The number of simultaneous synchronous requests a server is capable of supporting is determined by the number of threads in the server's thread pool. If all of the threads are busy dispatching long-running operations, then no threads are available to process new requests and therefore clients may experience an unacceptable lack of responsiveness.

Asynchronous Method Dispatch (AMD), the server-side equivalent of AMI, addresses this scalability issue. Using AMD, a server can receive a request but then suspend its processing in order to release the dispatch thread as soon as possible. When processing resumes and the results are available, the server can provide its results to the Ice runtime for delivery to the client.

AMD is transparent to the client, that is, there is no way for a client to distinguish a request that, in the server, is processed synchronously from a request that is processed asynchronously.

In practical terms, an AMD operation typically queues the request data for later processing by an application thread (or thread pool). In this way, the server minimizes the use of dispatch threads and becomes capable of efficiently supporting thousands of simultaneous clients.

Async Skeleton

The easiest way to use AMD in C# is to make your servant class derive from the async skeleton class generated by the Slice compiler. For example:

C#
// This servant uses AMD
public class Chatbot : VisitorCenter.AsyncGreeter
{
   // your implementation here
};

Enabling AMD Piecemeal

If you prefer to implement some operations asynchronously (with AMD) and other operations synchronously, you can add the ["amd"] metadata directive to the operations you want to implement with AMD and use the default skeleton class.

The metadata directive replaces synchronous dispatch on the default skeleton, that is, a particular operation implementation must use synchronous or asynchronous dispatch and cannot use both.

Consider the following Slice definitions:

CODE
interface Controller
{
    ["amd"] void startProcess();
    int endProcess();
}

In this example, the startProcess of the default skeleton class uses asynchronous dispatch while endProcess uses synchronous dispatch.

AMD Mapping

With AMD, the skeleton’s abstract method is named <operation-name>Async. This method returns a Task and accepts the operation's in-parameters.

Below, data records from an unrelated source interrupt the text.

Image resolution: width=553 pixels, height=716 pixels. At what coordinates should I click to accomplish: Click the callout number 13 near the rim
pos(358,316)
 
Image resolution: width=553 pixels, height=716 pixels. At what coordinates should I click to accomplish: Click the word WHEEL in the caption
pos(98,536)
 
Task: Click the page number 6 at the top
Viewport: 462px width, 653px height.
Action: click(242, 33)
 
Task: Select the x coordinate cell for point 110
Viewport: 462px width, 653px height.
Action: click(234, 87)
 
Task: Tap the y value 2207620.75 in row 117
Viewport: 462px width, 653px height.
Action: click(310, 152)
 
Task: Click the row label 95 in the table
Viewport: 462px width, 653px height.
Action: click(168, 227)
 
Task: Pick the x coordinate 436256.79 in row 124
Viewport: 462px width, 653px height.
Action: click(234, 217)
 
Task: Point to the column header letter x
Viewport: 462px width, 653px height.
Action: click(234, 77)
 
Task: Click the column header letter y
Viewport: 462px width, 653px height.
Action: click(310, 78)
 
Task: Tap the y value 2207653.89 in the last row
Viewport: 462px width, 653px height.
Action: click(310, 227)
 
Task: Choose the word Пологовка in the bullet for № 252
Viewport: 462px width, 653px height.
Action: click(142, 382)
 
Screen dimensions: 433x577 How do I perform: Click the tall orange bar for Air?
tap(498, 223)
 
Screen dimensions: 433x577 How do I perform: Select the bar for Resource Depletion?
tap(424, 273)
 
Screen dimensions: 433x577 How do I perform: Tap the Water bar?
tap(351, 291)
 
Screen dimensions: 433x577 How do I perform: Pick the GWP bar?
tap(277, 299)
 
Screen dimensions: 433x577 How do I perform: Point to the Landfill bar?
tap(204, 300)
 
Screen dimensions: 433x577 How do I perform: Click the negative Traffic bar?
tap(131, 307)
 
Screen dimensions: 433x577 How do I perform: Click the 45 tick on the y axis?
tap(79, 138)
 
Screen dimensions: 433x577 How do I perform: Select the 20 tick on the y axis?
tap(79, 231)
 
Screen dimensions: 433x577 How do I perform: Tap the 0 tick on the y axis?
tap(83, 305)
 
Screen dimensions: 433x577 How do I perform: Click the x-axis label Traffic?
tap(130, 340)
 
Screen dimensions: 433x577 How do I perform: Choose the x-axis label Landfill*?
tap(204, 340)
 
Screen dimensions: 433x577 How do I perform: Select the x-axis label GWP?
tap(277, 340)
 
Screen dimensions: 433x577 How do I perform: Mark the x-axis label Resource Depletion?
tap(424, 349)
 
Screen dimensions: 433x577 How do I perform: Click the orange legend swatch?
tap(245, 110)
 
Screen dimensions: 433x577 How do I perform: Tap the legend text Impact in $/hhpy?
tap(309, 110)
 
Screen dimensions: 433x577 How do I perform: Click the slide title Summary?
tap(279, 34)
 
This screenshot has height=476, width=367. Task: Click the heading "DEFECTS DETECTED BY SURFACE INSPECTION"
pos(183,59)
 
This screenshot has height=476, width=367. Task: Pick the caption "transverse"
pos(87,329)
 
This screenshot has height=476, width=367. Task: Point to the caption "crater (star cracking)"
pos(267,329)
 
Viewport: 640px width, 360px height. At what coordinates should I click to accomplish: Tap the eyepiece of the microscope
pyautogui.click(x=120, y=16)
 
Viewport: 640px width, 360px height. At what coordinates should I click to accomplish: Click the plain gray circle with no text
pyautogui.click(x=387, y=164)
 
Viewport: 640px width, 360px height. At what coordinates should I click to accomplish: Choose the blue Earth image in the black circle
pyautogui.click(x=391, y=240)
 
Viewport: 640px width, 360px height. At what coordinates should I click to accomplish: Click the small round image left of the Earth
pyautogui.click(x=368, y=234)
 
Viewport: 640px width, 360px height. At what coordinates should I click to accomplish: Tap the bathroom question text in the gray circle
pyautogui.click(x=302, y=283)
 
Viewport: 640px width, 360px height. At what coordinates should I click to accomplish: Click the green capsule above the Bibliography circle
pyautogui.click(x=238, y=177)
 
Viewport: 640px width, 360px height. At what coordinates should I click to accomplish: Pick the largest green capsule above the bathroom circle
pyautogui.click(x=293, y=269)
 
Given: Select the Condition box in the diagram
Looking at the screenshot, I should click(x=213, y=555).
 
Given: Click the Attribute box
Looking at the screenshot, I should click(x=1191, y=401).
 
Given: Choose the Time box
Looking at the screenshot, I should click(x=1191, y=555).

For example, suppose we have defined the following operation:

CODE
interface Example
{
    ["cs:identifier:Op"]
    string op(short s, out long l);
}

Operation op is mapped as follows in the async skeleton class:

C#
public record struct Example_OpResult(string returnValue, long l);

public abstract partial class AsyncExampleDisp_ : AsyncExample
{
    public abstract Task<Example_OpResult> OpAsync(short s, Ice.Current current);
    ...
}

You would get the same signature on the default skeleton (Example) if you decorate op with ["amd"].

AMD Exceptions

There are two processing contexts in which the logical implementation of an AMD operation may need to report an exception: the dispatch thread (the thread that receives the request), and the response thread (the thread that completes the task).

These are not necessarily two different threads: it is legal to complete the task from the dispatch thread.

The implementation of the Async method in your servant class can throw an exception synchronously: it’s equivalent to returning a task completed with this exception.